EXTRAIT DU DOCUMENT:

La défense anti-aérienne russe abat deux roquettes, mais les quatre restantes suffisent pour détruire totalement le bâtiment qui s'effondre. Le bilan initial de 63 morts s'est alourdi ensuite à 89, et plus d'une centaine de blessés. D'après les dernières informations qui nous sont parvenues, une partie des soldats qui ont survécu au départ, sont morts en allant chercher leurs camarades dans les ruines. Et parmi les morts se trouve le commandant adjoint du régiment, le lieutenant colonel Batchourine. Le lanceur Himars utilisé pour cette frappe a été détruit par un tir de contre-batterie.

En représailles, l'armée russe a frappé la zone proche de la gare de Droujkovka, en région de Donetsk sous contrôle ukrainien, où du matériel militaire était déchargé, et sur le palais des glaces où des soldats ukrainiens étaient installés. Suite à cette frappe, deux lance-roquettes multiples HIMARS, quatre lance-roquettes multiples tchèques RM-70 Vampire, et plus de 800 roquettes destinées à ces lance-roquettes multiples ont été détruits. Les pertes humaines se montent à environ 120 soldats ukrainiens éliminés.

L'armée russe a aussi frappé un point de déploiement temporaire de l'une des unités de la « Légion internationale » dans la région de Maslovka, éliminant plus de 130 mercenaires étrangers.

Actuellement, une commission enquête sur la tragédie de Makeyevka, les résultats sont attendus pour le 6 janvier, et le ministère russe de la Défense a promis de punir les personnes responsables. Mais très vite la principale raison invoquée fut la présence et l'utilisation massive par les soldats russes, en violation de l'interdiction, de téléphones portables (qui auraient été détectés par le système américain ECHELON) à un endroit se trouvant à portée des armes ennemies. D'après le ministère de la Défense, c'est ce qui a permis à l'ennemi de localiser et de déterminer les coordonnées de l'emplacement des soldats russes pour lancer une frappe de missiles.

Mais cette raison avancée par le ministère russe de la Défense a fait grincer des dents pas mal de journalistes et surtout de correspondants de guerre russes, qui ont rappelé que les premiers fautifs sont ceux qui ont décidé d'installer un si grand nombre de soldats russes à un même endroit à portée de tir de l'artillerie lourde ennemie (il y a moins de 15 km à vol d'oiseau entre l'endroit en question et Avdeyevka) !

SÉRIE D'EXERCICES:
• a. Recopiez mot pour mot le passage du texte sur la frappe de Makeyevka qui commence par « En représailles, l'armée » et se termine par « soldats ukrainiens éliminés. ».
• b. Reprenez le texte sur la frappe de Makeyevka là où il s'arrête et poursuivez-le.
Les entrées qui suivent proviennent d'une autre source.

ENTRÉES RÉPERTORIÉES:
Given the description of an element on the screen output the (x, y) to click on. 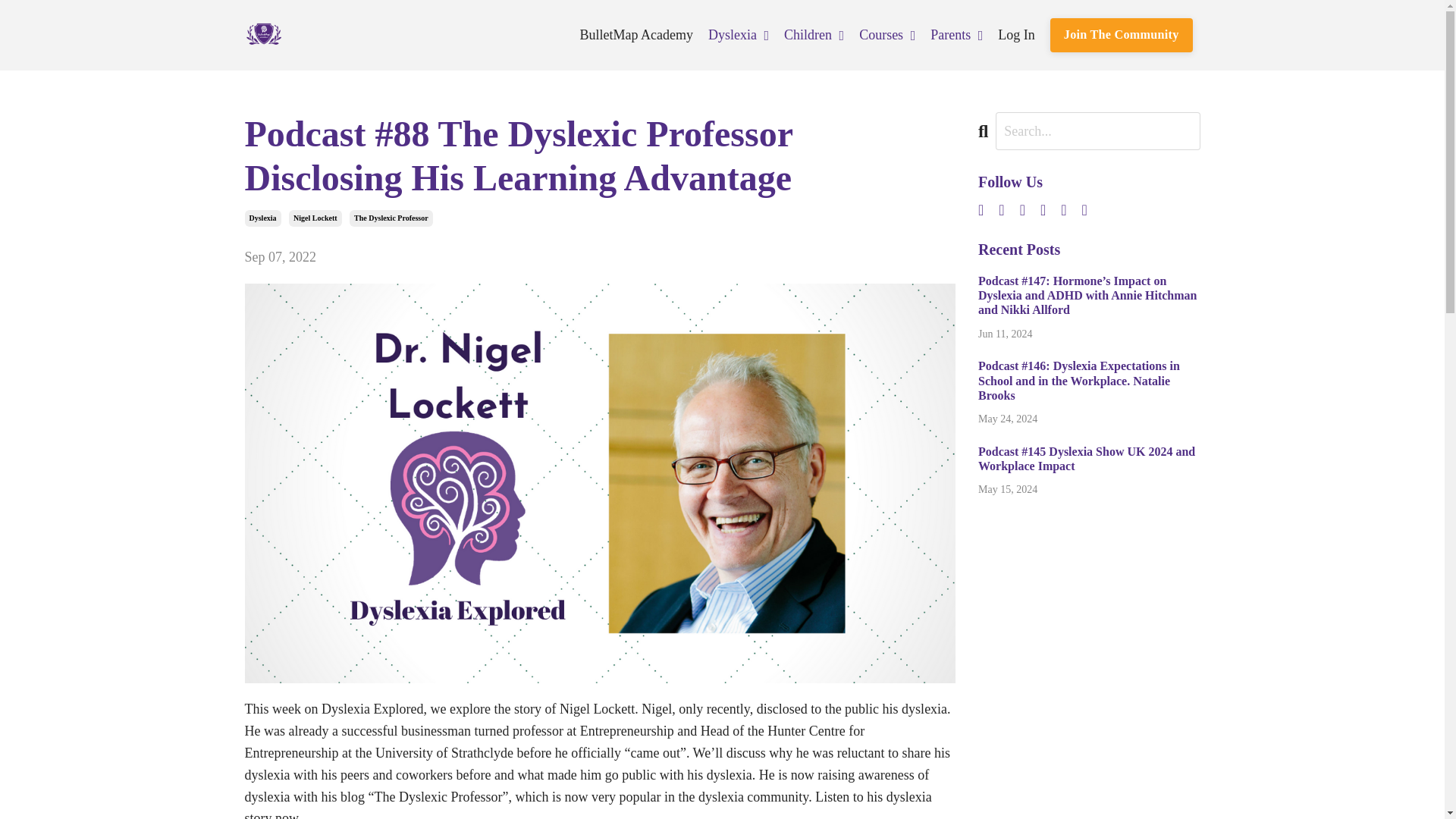
Log In (1016, 34)
Courses (887, 34)
The Dyslexic Professor (390, 217)
Join The Community (1120, 34)
Nigel Lockett (315, 217)
BulletMap Academy (636, 34)
Children (814, 34)
Dyslexia (262, 217)
Parents (956, 34)
Dyslexia (737, 34)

RÉPONSES DANS L'ORDRE:
• a.
En représailles, l'armée russe a frappé la zone proche de la gare de Droujkovka, en région de Donetsk sous contrôle ukrainien, où du matériel militaire était déchargé, et sur le palais des glaces où des soldats ukrainiens étaient installés. Suite à cette frappe, deux lance-roquettes multiples HIMARS, quatre lance-roquettes multiples tchèques RM-70 Vampire, et plus de 800 roquettes destinées à ces lance-roquettes multiples ont été détruits. Les pertes humaines se montent à environ 120 soldats ukrainiens éliminés.

• b.
Si les soldats avaient été dispersés en plus petits groupes, le bilan n'aurait pas été aussi tragique, voire il n'y aurait pas eu de frappe menée avec des missiles aussi coûteux pour espérer tuer quelques soldats russes. Il y a clairement eu une erreur du commandement qui n'a pas tenu compte du fait que l'armée ukrainienne bénéficie d'informations fournies par les services de renseignement de l'OTAN, et en particulier de ceux des États-Unis !

Certes les soldats russes stationnés à Makeyevka ont violé l'interdiction de l'utilisation de téléphones portables, permettant à l'armée otano-ukrainienne de confirmer qu'ils étaient bien là à ce moment-là et qu'il s'agissait d'un regroupement important. Et cette erreur leur a coûté terriblement cher. Mais ils ne sont pas les principaux responsables de cette tragédie.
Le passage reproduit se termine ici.